• Collected data:
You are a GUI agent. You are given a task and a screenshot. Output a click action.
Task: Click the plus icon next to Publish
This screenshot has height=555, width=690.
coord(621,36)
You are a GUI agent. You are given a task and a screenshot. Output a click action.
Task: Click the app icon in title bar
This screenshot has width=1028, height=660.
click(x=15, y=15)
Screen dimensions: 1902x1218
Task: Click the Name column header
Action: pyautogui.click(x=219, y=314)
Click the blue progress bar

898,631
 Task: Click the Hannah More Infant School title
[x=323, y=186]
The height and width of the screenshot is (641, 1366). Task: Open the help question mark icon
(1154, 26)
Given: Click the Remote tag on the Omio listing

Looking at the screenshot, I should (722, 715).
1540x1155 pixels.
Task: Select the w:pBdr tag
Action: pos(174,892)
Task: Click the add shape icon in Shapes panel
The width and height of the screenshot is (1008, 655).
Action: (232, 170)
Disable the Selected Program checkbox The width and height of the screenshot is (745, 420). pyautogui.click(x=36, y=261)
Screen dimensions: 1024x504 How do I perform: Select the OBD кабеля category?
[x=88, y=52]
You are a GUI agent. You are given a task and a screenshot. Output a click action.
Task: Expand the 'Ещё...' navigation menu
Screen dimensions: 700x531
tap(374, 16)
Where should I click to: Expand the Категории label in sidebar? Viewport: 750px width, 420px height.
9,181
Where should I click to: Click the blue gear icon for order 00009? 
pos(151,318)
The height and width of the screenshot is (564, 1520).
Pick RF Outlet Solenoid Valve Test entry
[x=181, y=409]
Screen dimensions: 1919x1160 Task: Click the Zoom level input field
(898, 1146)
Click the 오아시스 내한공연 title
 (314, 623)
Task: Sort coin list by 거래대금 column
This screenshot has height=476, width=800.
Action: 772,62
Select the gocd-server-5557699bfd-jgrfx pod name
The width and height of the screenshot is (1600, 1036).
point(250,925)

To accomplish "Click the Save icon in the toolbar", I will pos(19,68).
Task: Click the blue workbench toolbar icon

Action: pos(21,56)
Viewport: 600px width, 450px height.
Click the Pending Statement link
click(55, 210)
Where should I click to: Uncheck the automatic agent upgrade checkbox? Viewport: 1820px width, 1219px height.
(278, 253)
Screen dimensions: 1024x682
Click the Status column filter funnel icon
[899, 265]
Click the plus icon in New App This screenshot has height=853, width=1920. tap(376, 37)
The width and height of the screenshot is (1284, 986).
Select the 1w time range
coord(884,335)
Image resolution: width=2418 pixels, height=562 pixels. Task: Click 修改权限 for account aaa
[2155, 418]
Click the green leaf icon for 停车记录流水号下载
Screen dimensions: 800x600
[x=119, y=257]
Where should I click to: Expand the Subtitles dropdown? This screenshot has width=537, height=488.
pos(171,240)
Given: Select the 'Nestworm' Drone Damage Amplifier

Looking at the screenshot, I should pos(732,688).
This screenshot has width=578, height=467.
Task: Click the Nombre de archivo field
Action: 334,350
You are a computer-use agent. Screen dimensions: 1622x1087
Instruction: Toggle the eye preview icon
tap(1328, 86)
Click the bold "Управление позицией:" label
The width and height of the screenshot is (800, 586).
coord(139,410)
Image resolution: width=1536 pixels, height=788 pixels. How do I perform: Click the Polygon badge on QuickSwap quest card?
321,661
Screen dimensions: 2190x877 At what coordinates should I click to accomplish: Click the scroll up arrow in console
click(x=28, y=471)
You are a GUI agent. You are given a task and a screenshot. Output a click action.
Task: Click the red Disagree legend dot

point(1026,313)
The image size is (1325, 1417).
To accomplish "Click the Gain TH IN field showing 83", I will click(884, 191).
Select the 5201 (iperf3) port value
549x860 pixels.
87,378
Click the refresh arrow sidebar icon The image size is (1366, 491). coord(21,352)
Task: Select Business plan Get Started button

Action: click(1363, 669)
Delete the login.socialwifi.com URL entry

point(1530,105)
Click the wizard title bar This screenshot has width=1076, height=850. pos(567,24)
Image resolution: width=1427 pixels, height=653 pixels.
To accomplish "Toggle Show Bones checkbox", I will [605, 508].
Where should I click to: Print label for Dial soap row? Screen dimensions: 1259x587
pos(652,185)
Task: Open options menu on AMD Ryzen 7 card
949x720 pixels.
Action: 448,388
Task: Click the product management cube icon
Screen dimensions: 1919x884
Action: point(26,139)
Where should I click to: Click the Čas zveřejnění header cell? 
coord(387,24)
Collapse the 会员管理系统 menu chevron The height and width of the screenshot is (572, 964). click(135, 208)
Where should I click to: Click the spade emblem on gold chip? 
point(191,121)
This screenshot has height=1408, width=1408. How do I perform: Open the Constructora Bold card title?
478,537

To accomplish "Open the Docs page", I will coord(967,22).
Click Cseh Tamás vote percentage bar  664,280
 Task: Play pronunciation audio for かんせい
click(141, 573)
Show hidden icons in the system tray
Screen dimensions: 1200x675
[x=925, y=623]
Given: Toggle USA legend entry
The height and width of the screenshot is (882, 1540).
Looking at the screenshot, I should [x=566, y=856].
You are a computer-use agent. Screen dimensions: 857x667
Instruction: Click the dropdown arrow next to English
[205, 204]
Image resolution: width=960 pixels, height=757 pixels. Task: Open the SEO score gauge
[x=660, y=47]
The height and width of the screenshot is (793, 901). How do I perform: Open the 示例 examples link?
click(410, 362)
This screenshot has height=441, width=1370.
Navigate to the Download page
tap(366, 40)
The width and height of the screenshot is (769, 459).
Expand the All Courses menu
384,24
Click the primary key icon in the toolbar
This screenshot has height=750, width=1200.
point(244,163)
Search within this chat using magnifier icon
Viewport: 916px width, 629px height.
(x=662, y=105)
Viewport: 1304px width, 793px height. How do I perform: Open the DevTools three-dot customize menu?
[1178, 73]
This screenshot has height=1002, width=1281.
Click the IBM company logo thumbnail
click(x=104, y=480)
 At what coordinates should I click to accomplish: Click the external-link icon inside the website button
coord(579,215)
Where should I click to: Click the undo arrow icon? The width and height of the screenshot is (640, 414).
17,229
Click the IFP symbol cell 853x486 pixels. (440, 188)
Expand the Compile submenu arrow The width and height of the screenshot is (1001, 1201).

• TASK STATEMENT:
Your answer should consist of the lines from the line with "The width and height of the screenshot is (1008, 655)." to the line with "You are a computer-use agent. Screen dimensions: 1622x1087" above, repeated exactly, both ends included.

• WRITTEN REPLY:
The width and height of the screenshot is (1008, 655).
Action: (232, 170)
Disable the Selected Program checkbox The width and height of the screenshot is (745, 420). pyautogui.click(x=36, y=261)
Screen dimensions: 1024x504 How do I perform: Select the OBD кабеля category?
[x=88, y=52]
You are a GUI agent. You are given a task and a screenshot. Output a click action.
Task: Expand the 'Ещё...' navigation menu
Screen dimensions: 700x531
tap(374, 16)
Where should I click to: Expand the Категории label in sidebar? Viewport: 750px width, 420px height.
9,181
Where should I click to: Click the blue gear icon for order 00009? 
pos(151,318)
The height and width of the screenshot is (564, 1520).
Pick RF Outlet Solenoid Valve Test entry
[x=181, y=409]
Screen dimensions: 1919x1160 Task: Click the Zoom level input field
(898, 1146)
Click the 오아시스 내한공연 title
 (314, 623)
Task: Sort coin list by 거래대금 column
This screenshot has height=476, width=800.
Action: 772,62
Select the gocd-server-5557699bfd-jgrfx pod name
The width and height of the screenshot is (1600, 1036).
point(250,925)

To accomplish "Click the Save icon in the toolbar", I will pos(19,68).
Task: Click the blue workbench toolbar icon

Action: pos(21,56)
Viewport: 600px width, 450px height.
Click the Pending Statement link
click(55, 210)
Where should I click to: Uncheck the automatic agent upgrade checkbox? Viewport: 1820px width, 1219px height.
(278, 253)
Screen dimensions: 1024x682
Click the Status column filter funnel icon
[899, 265]
Click the plus icon in New App This screenshot has height=853, width=1920. tap(376, 37)
The width and height of the screenshot is (1284, 986).
Select the 1w time range
coord(884,335)
Image resolution: width=2418 pixels, height=562 pixels. Task: Click 修改权限 for account aaa
[2155, 418]
Click the green leaf icon for 停车记录流水号下载
Screen dimensions: 800x600
[x=119, y=257]
Where should I click to: Expand the Subtitles dropdown? This screenshot has width=537, height=488.
pos(171,240)
Given: Select the 'Nestworm' Drone Damage Amplifier

Looking at the screenshot, I should pos(732,688).
This screenshot has width=578, height=467.
Task: Click the Nombre de archivo field
Action: 334,350
You are a computer-use agent. Screen dimensions: 1622x1087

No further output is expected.